▼▼▼
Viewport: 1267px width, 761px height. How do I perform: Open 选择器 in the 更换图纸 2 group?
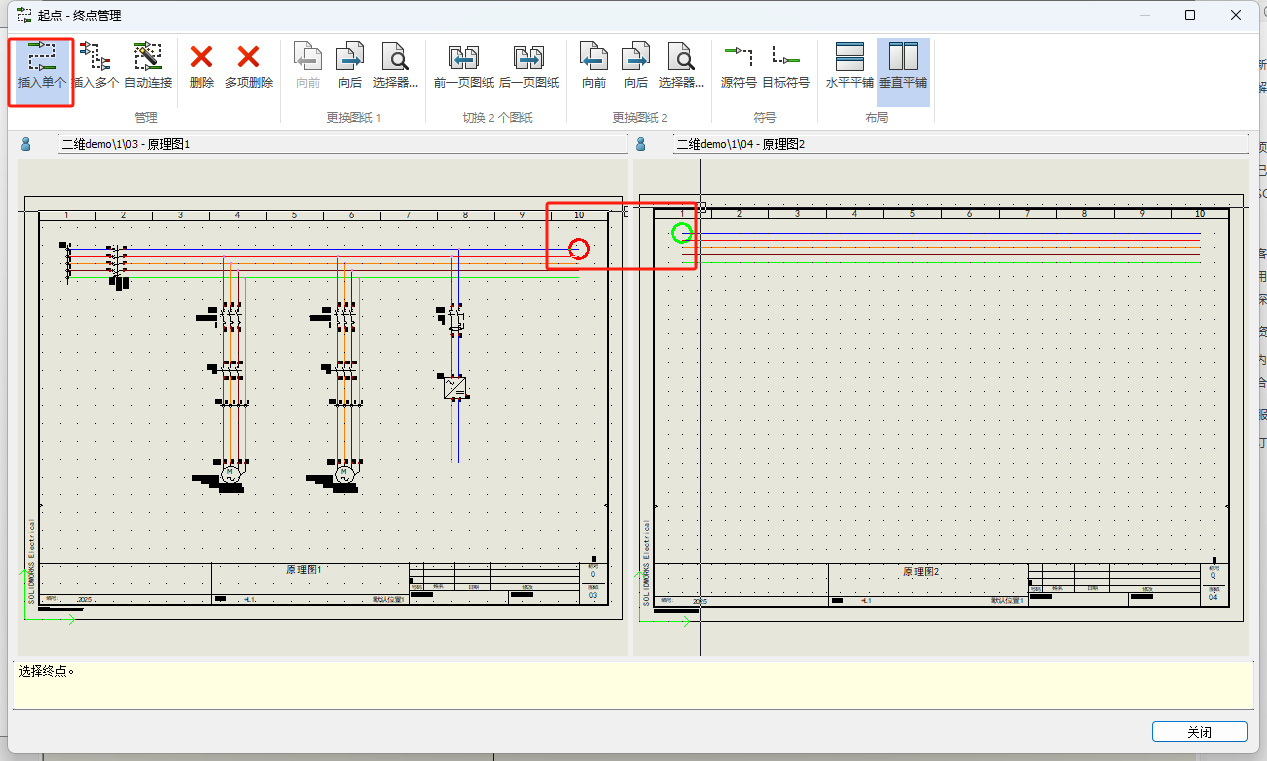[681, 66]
▲▲▲
▼▼▼
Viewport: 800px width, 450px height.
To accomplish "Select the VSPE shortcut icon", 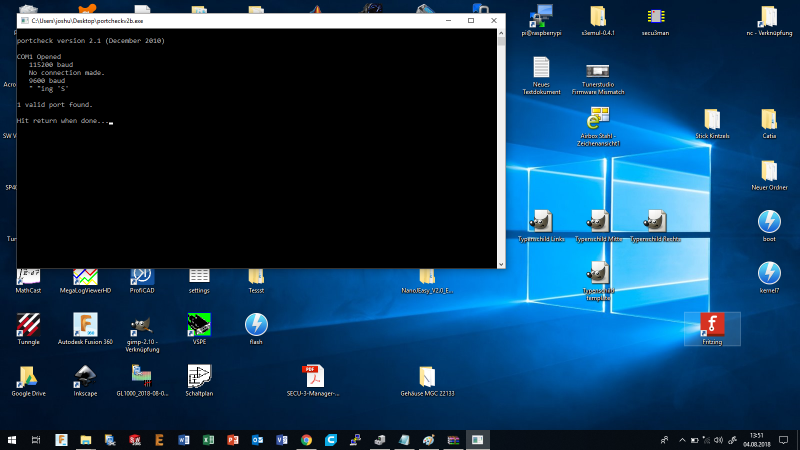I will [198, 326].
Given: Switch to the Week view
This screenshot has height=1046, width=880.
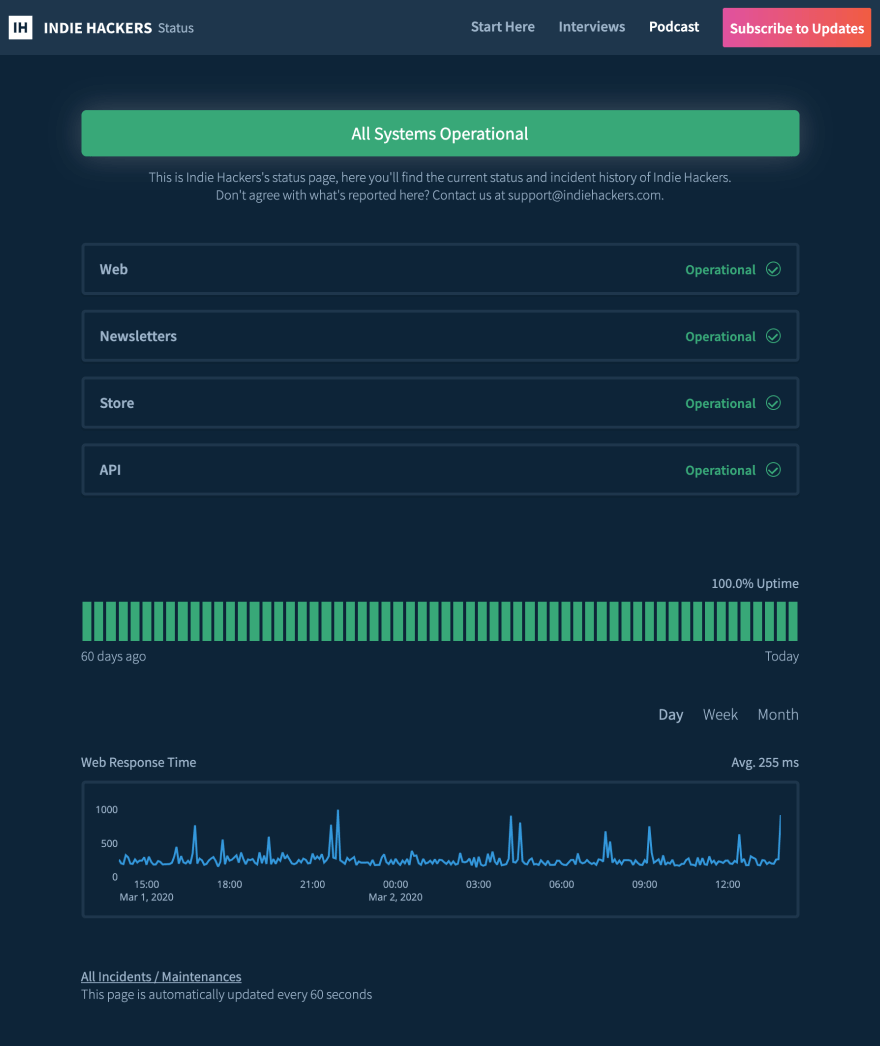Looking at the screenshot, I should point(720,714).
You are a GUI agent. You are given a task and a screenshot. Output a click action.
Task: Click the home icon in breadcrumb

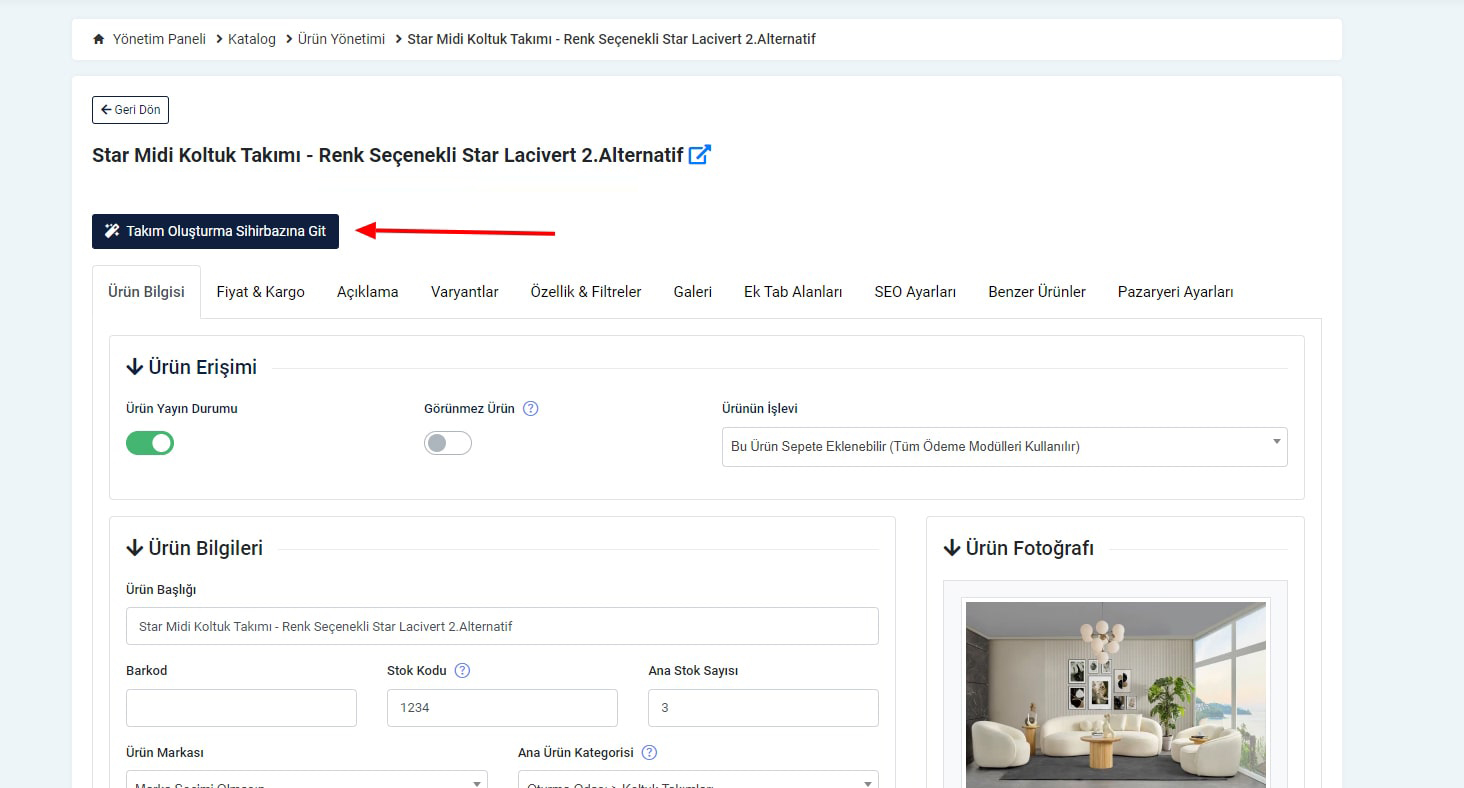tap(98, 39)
▲▲▲
* _Your task_:
Copy only the lines above from the one containing "Given: Switch to the Week view" through the one containing "You are a GUI", both included. Leave out the pictures.

* _Result for this task_:
Given: Switch to the Week view
This screenshot has height=1046, width=880.
Looking at the screenshot, I should point(720,714).
You are a GUI agent. You are given a task and a screenshot. Output a click action.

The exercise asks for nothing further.